───── DATA EXTRACT ─────

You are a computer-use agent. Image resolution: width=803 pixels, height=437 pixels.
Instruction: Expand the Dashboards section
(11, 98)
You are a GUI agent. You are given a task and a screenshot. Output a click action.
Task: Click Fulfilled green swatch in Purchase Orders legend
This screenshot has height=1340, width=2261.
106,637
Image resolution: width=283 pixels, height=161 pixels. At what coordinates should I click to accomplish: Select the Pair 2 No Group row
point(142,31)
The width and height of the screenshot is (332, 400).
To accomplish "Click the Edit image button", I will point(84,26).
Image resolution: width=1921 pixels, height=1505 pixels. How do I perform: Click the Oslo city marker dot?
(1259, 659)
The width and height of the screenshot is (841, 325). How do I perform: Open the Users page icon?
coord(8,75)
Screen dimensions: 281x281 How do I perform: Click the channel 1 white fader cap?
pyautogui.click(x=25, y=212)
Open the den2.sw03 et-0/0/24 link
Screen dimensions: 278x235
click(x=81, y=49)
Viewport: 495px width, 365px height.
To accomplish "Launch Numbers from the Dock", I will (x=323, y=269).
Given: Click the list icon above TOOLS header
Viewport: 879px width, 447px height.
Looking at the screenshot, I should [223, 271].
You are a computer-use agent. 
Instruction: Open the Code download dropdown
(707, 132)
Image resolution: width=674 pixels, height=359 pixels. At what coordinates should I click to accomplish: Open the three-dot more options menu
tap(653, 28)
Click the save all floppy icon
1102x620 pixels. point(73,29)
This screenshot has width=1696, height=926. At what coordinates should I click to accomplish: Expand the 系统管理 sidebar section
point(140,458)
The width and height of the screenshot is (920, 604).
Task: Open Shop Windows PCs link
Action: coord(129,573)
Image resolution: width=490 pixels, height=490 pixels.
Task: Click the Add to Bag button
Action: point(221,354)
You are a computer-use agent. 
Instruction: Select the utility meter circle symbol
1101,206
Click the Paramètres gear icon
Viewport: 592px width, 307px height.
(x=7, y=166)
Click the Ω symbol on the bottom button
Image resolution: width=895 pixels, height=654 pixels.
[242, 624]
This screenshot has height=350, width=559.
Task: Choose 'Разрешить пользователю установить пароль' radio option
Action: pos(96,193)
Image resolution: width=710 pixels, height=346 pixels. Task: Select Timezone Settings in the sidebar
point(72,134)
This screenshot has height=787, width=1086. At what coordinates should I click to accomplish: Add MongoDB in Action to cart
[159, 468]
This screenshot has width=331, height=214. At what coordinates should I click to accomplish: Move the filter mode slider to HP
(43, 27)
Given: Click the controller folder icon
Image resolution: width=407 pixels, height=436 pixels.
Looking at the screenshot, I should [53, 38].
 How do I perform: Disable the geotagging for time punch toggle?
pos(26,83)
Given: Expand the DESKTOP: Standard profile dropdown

─────

» AIM
Render the entries as a two-column CSV with the columns text and answer, one row per entry, each value in a quoted field with any line breaks replaced by spaces. Begin at the line that has "Image resolution: width=1921" and stop after the line that has "coord(8,75)", including only those entries.

» FULL SOLUTION
text,answer
"Image resolution: width=1921 pixels, height=1505 pixels. How do I perform: Click the Oslo city marker dot?","(1259, 659)"
"The width and height of the screenshot is (841, 325). How do I perform: Open the Users page icon?","coord(8,75)"